Cooperation over health and medical provision in the EU has never hit the headlines – but it has undoubtedly saved many lives. The detachment of the UK from this system now threatens lives. Yet the government appears oblivious to this.
For example, we have a jointly agreed system in Europe for sending medicines across borders without hold-up or delay. Every month, some 45 million packs of medicine move from the UK to EU27/EEA countries, with 37 million moving from the EU27/EEA to the UK.
This works because we have agreed common regulations, safeguards, methods of supervision and legal redress. Keeping (some of) the EU regulations, as the government is now proposing, is not enough: it’s the ecosystem of cooperation and collaboration on practical details, of joint supervision, and of legal safeguards (backed up, in the event of disputes, by the ability to go to the European Court of Justice), that matters.
Without this, and even more so if trade between the UK and EU be subject to border inspections, import/export declarations and goods-testing (or even customs duties and import VAT), there will be significant disruption to the supply chain for medicines.
Another vital part of the EU ecosystem is the European Medicines Agency (EMA). This acts as the hub of a network for regulating, testing and approving medicines across the EU and EEA. The UK’s national regulator, the Medicines and Healthcare products Regulatory Agency (MHRA) has acted as an important member of this network. The MHRA was responsible for arranging and supervising the tests for about one in five of the EU procedures for licensing medicines now prescribed across Europe, including in the UK. The UK agency also carried out over 30% of manufacturing inspections coordinated ultimately by the EMA.
Over 2,600 medicines are made (or have part of their manufacturing process) in the UK. Some 1,000 medicine licences are held by UK-based legal entities and would need to be transferred to an EU-based legal entity if there is no agreement on retaining ongoing cooperation with the EU on the regulation of medicines.

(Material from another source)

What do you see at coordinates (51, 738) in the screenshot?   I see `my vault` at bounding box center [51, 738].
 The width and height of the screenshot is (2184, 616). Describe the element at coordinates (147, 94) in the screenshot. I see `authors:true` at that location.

Also overlooked is the fact that research into rare diseases is far more effective across the 500 million population of the EU than in any given country, where there are too few cases for meaningful research. This is currently organised around 24 specialist centres on a pan-EU basis and the UK currently leads research in a quarter of these. Leaving the EU would mean leaving this network with a double whammy of implications: highly specialised research jobs and funding moving out of the UK, and access to medical trials for rare conditions no longer being available to patients in the UK.
There are other numerous others examples of cooperation across Europe for the benefit of public health. The European Centre for Disease Control provides a common database for EU countries with the latest information on communicable diseases outbreaks and public health risks. The EudraVigilance system, operated and monitored by the European Medicines Agency, focuses on medicine safety. In addition, the UK is now starting to implement the EU’s Falsified Medicines Directive; its rules mean that most medicines prescribed all over Europe will in future be verified for authenticity when dispensed.
Unless we manage to negotiate otherwise, Brexit also means going over a cliff edge regarding the rules that support Europe-wide patient safety. No patient wants to hear the words “Sorry, we don’t have that medicine any more” or “we can’t use this device as it’s no longer authorised”. Yet that might be the consequence of leaving Europe’s system of common standards and mutual recognition of medicines and medical devices.
Put simply, the entire integrated and coherent pan-European system for medicines and patient safety, which has taken years to build, looks like fracturing with Brexit.
And at home, our health and care sectors cannot function without EU staff. Some 165,000 European nationals, including 90,000 in adult social care and around 60,000 in the NHS itself are employed in the UK. Nearly one in ten NHS doctors are EU citizens, many specialising in areas of treatment that are already facing severe workforce shortages. We have 21,000 nurses and over 13,000 clinical support staff who are from the EU If they left, the workforce crisis our NHS currently faces would become a catastrophe. And they are starting to leave, or not coming to the UK in the first place. NHS figures released in September 2017 showed 10,000 EU employees had already quit. NHS recruitment from the EU has fallen, with the number of nurses and midwives coming to work in Britain from Europe falling by 89% in the year after the referendum and the number of doctors falling 9% in 2017 to an eight-year low, according to the General Medical Council.
Then there is the more mundane matter – but still vital in certain circumstances – of what happens to the European Health Insurance Card (EHIC), which we all rely on when travelling in the EU to guarantee emergency health care at no extra cost. “Brexit means Brexit” says Theresa May. So is it goodbye to that too? Will we all have to take out special private insurance whenever we travel?
No wonder more and more people are asking “Brexit – is it worth it?”